Copy the data again from the line containing "Describe the element" through the end, with "Image resolution" changed to "Screenshot size" and nothing else altered. Leave out the pictures.

--*--

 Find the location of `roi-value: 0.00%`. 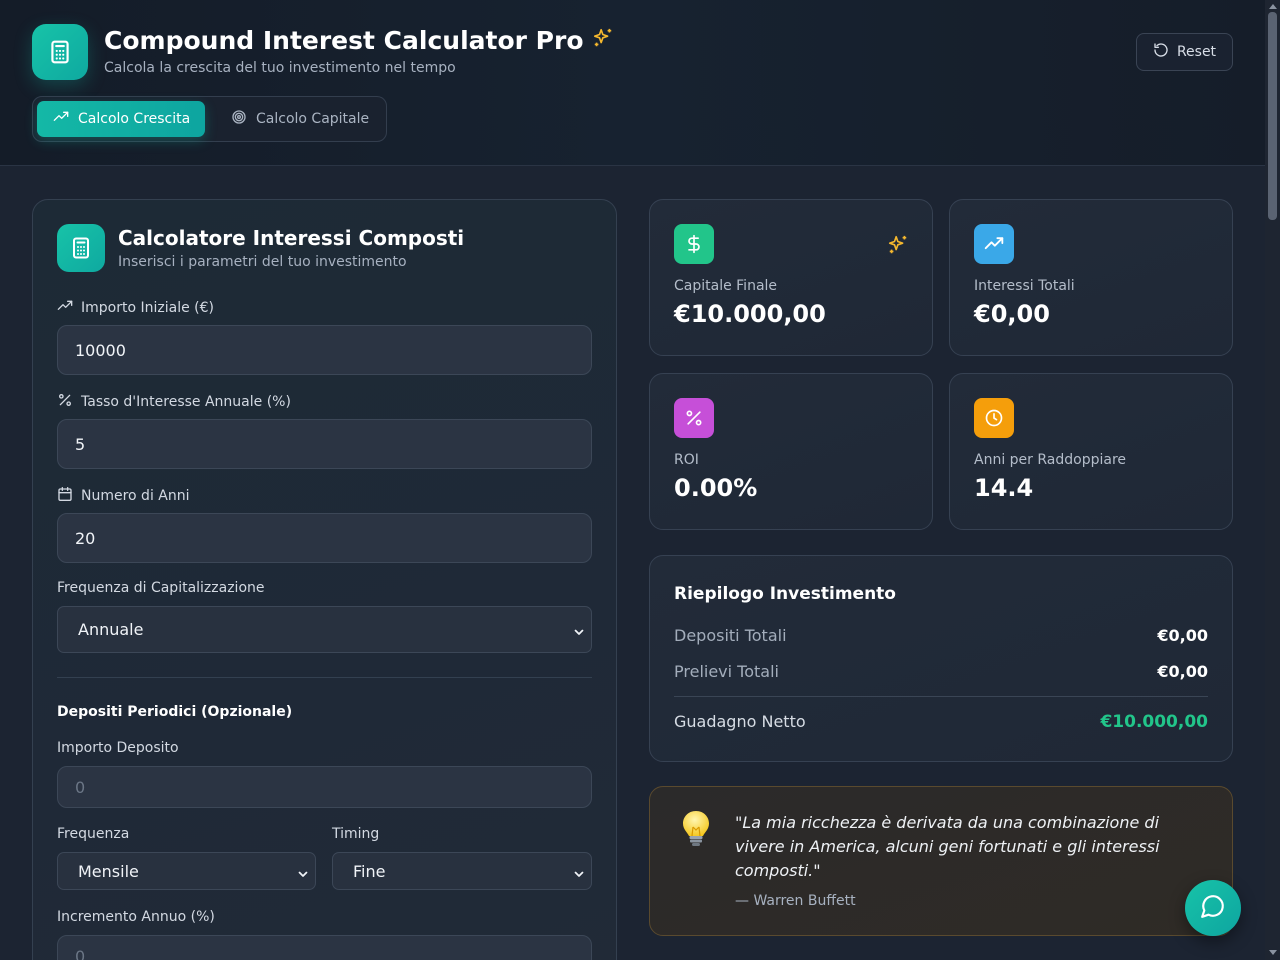

roi-value: 0.00% is located at coordinates (716, 488).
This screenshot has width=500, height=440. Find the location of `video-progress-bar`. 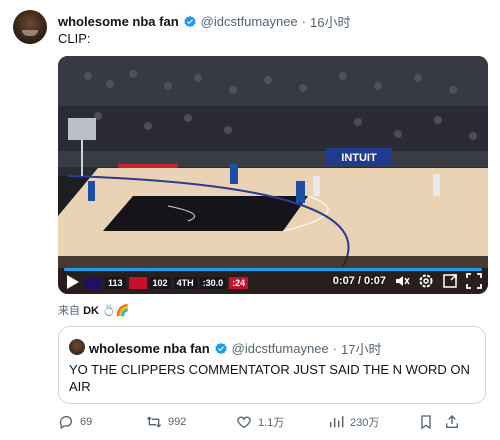

video-progress-bar is located at coordinates (273, 270).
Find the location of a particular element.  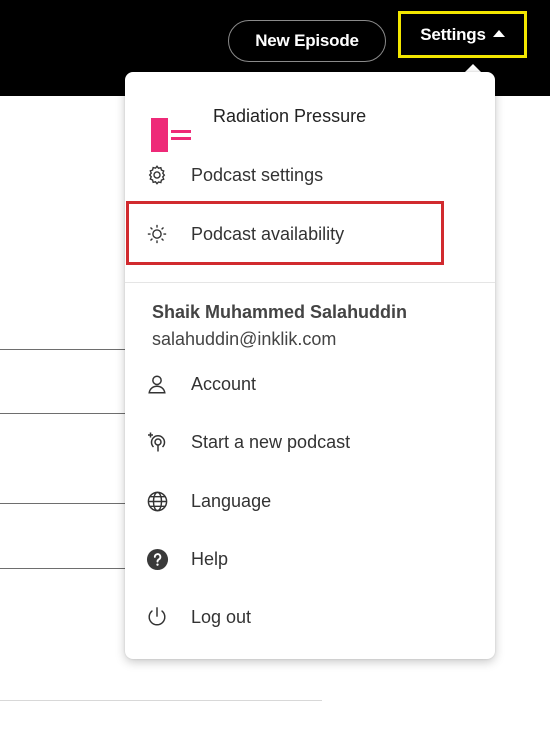

menu-divider is located at coordinates (310, 282).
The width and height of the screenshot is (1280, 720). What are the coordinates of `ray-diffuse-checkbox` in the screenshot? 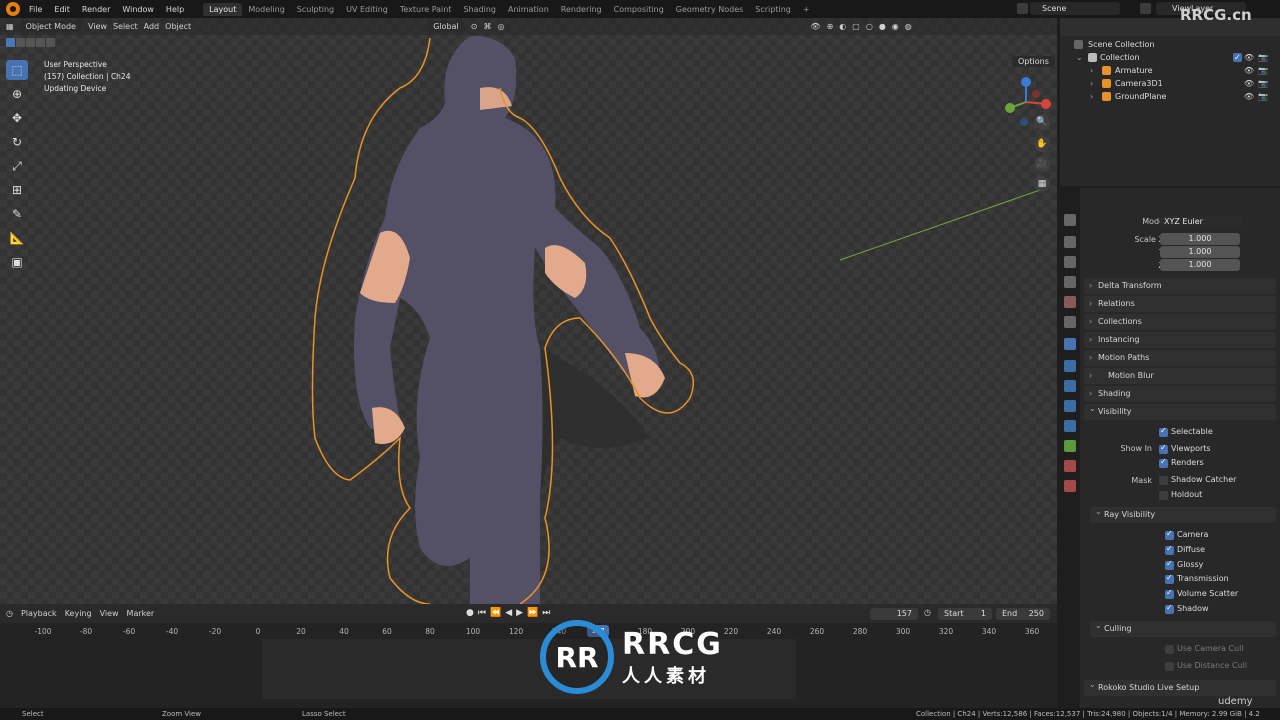 It's located at (1170, 550).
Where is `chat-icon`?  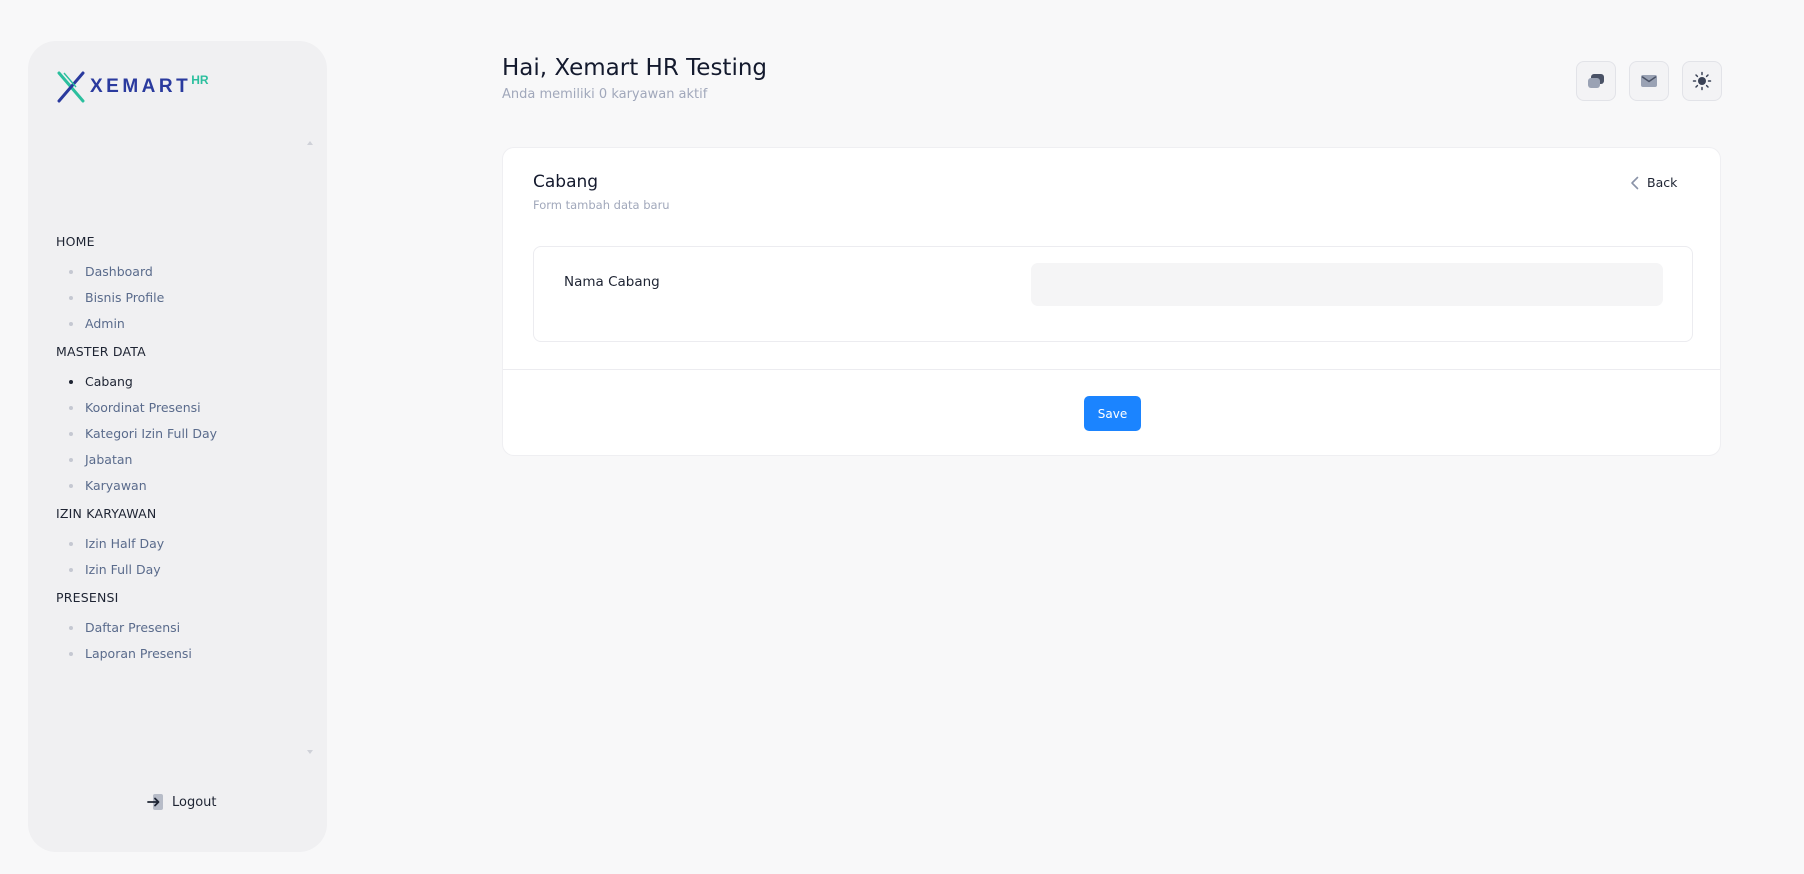 chat-icon is located at coordinates (1596, 81).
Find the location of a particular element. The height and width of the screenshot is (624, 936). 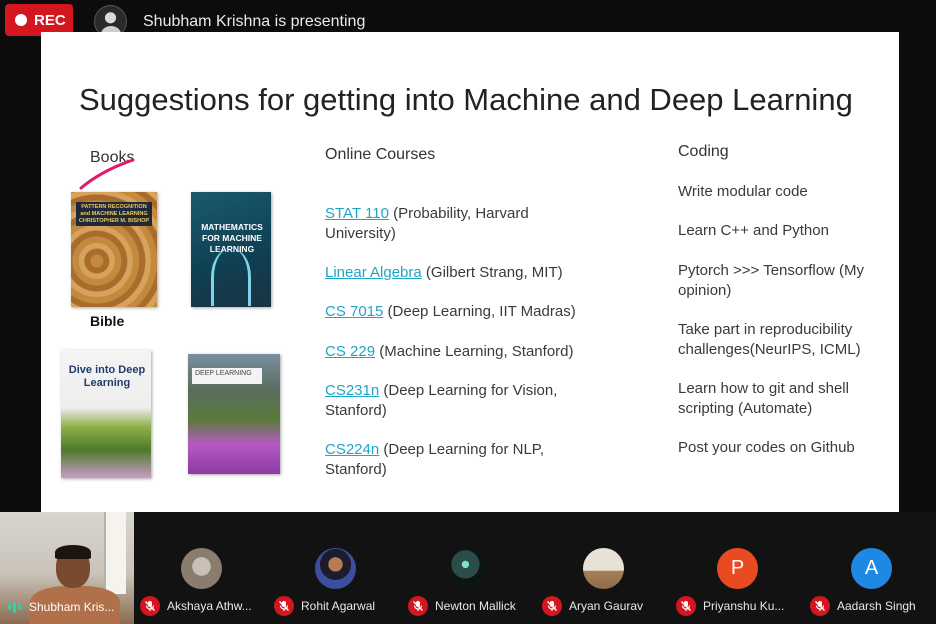

background-window is located at coordinates (115, 553).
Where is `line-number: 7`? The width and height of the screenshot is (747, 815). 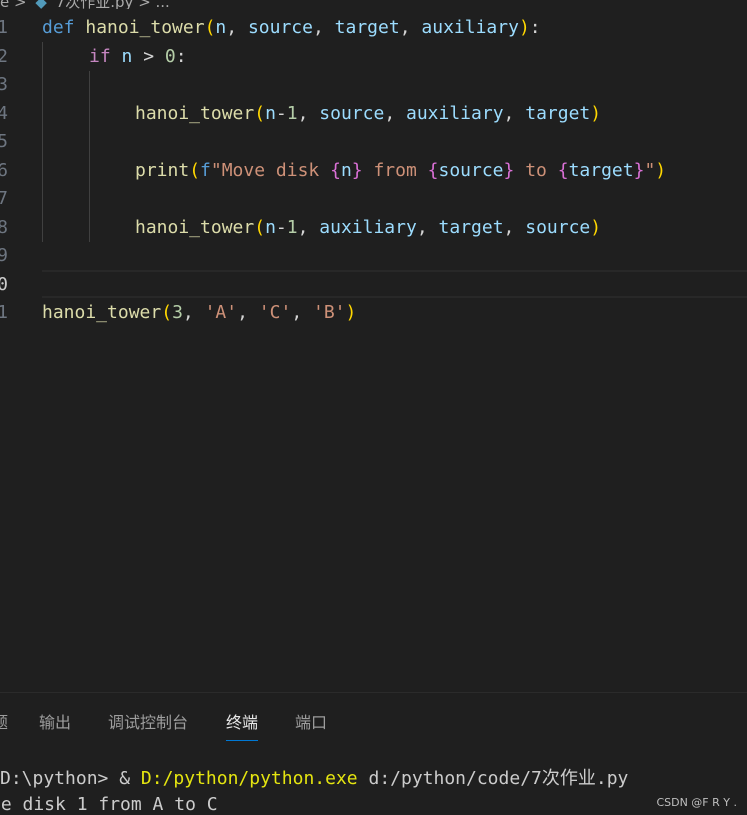 line-number: 7 is located at coordinates (4, 198).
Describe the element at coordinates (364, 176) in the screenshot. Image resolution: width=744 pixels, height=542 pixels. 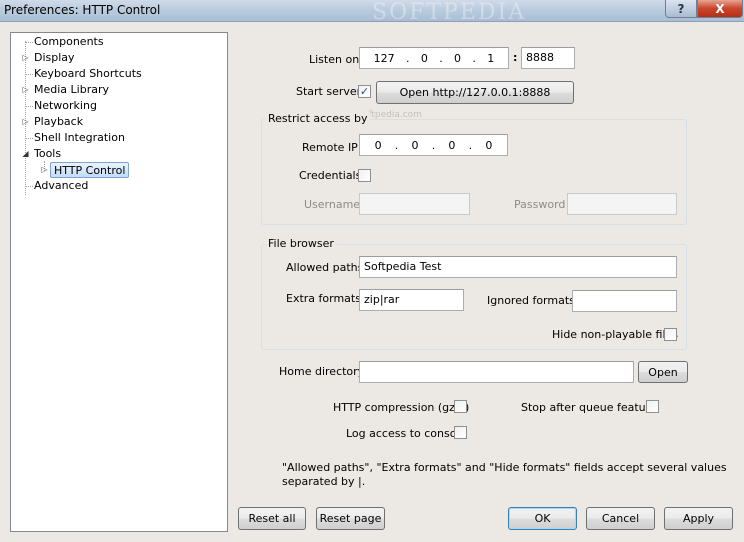
I see `credentials-checkbox` at that location.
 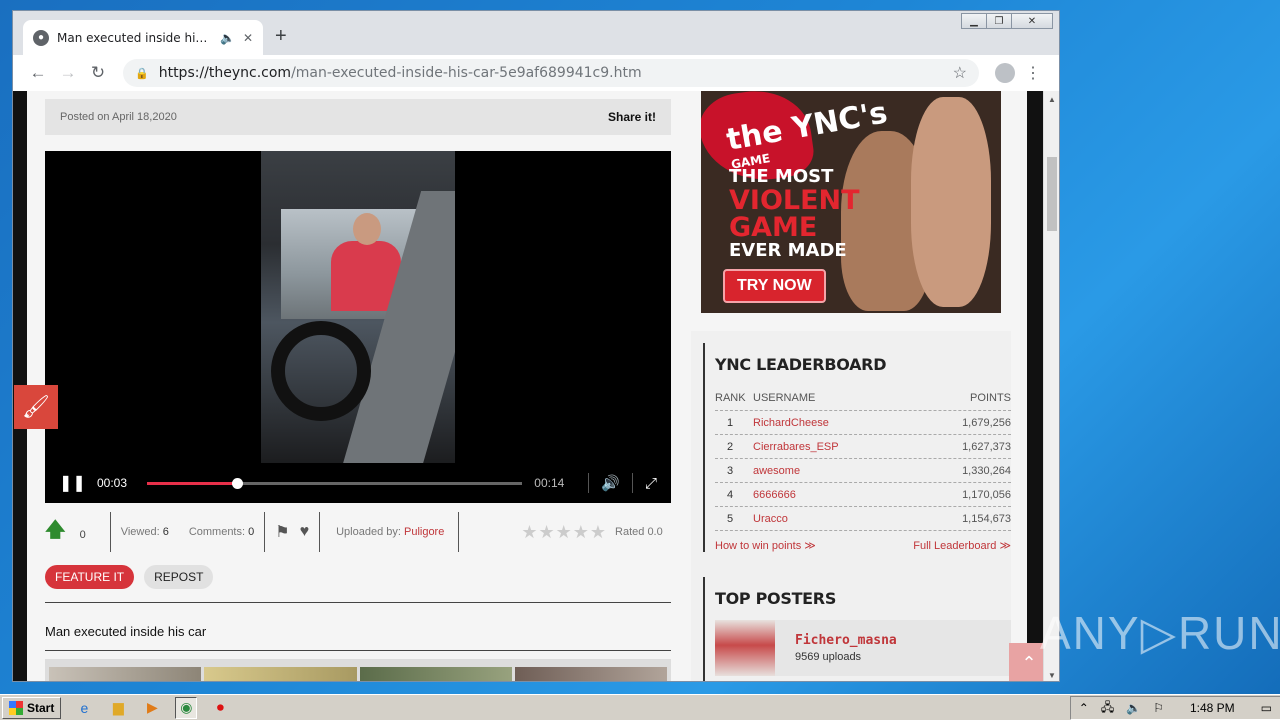 I want to click on username-link: Uracco, so click(x=842, y=519).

--*--

§ **TASK ANSWER**
Describe the element at coordinates (364, 176) in the screenshot. Screenshot size: width=744 pixels, height=542 pixels. 
I see `credentials-checkbox` at that location.
  I want to click on username-link: Uracco, so click(x=842, y=519).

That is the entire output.